Nigel’s final point is about a deep subject, measurement. He says what we choose to measure changes what we become.

The powerful effect of measurement on what is known is elegantly stated at the quantum level by the Hiesenberg Uncertainty Priniciple. The reality of a particle is unknown until you measure it at which time it “becomes” what you measure. If you measure position, you miss out on knowing the momentum and vice versa. When you change what you measure you directly change the reality of the particle you experience.

This principle seems to apply to people and the process of becoming as much as it does to electrons. Make your measurements balanced and the life you live will balance itself.

Musing #4 Doing Things Well, One at a Time

I happened upon a little article at the Harvard Business Review on the topic of multitasking and disruptions, The Magic of Doing One Thing at a Time, by Tony Schwartz.  This has been a problem for many people I know, particularly those who live and work in the technology sector in the Bay Area. I don’t live in the Bay Area, but when I visit, it’s telling to see the number of people walking down a hall, or on the street, looking at their smart phone instead of where they are going and participating in what’s happening around them.
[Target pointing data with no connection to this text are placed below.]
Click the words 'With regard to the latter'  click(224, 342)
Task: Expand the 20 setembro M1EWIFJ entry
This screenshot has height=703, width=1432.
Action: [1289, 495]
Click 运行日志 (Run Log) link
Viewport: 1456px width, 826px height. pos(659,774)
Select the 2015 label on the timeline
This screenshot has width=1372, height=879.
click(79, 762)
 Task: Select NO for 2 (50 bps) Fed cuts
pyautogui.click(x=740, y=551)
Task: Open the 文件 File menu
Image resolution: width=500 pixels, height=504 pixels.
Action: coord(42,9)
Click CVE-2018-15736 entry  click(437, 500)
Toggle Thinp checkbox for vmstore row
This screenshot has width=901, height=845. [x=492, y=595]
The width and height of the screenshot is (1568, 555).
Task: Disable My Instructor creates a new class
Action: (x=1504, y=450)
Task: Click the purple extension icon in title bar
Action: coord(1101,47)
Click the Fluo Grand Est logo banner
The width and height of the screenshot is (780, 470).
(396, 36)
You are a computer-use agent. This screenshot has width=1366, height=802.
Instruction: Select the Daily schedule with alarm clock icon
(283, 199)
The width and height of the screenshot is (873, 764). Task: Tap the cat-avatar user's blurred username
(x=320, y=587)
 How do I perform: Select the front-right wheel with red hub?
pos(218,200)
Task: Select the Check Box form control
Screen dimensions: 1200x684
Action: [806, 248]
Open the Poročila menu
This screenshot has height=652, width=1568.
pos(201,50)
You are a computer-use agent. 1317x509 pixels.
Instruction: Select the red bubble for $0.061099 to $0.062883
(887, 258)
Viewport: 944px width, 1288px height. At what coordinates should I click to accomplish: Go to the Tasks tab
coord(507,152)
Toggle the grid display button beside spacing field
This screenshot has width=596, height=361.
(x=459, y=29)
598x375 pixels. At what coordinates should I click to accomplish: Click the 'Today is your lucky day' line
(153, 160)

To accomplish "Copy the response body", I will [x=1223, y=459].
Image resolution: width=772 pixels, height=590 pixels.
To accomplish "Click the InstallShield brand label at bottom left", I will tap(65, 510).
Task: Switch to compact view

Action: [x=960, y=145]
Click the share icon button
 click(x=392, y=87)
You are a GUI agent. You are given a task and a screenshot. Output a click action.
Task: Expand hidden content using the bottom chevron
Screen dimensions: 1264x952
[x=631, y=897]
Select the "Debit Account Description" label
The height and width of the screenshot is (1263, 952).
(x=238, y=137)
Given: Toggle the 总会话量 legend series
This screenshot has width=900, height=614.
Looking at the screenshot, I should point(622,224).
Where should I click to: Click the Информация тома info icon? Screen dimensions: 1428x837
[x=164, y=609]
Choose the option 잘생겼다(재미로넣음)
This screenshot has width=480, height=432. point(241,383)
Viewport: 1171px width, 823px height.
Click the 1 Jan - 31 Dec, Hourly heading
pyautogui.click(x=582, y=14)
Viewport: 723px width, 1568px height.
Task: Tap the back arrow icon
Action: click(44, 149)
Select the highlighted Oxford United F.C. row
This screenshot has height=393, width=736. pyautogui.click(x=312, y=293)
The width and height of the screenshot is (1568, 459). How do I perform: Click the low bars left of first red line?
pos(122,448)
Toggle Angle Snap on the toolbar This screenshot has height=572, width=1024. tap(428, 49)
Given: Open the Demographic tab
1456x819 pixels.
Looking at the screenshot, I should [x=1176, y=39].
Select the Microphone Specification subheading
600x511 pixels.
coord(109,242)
My most memorable incident was with a VP who would come out to Denver and invite me to breakfast. We would chat, and then his phone would beep with a text message and in mid-sentence he would start tapping a note on it, often stopping the conversation. The next time we had breakfast and he started to do this, I asked him what was more important, our conversation or a text that could be responded to at any time? He said he could multi-task, so it wasn’t a problem. I said being in the here and now in a conversation required attention and engagement with the person you are talking to.  Would he kindly refrain from texting.  We continued to debate the value of multitasking when another text came in. Again he began to tap out a message looking at his phone.  I excused myself and left. After that, whenever we met, he purposely took his phone out of his pocket, turned it off and put it on the table. We can control our impulses, but sometimes you need a pointed reminder.

One of the comments to Tony’s article mentions a simple exercise to show that you are not more efficient when multi-taking. The task is to write the alphabet, a-z and underneath each letter, write the number 1-24 at the same time and as fast as you can.  The next time, just write all the letters and then all the numbers underneath. them as fast as you can. How do you feel when you do it each way? Did you make mistakes? The claim is you can complete this task in less time, with fewer mistakes and minimal effort if you do it as two separate tasks, one at a time.

I have become a strong believer that multi-tasking is not a virtue but a bad habit and a vice. It can be turned around, like any habit, by learning to recognize when you are about to start doing it, and then not do it. As happened with the VP, maybe it just takes each of us reminding our friends to stay in the “here and now” when talking with each other.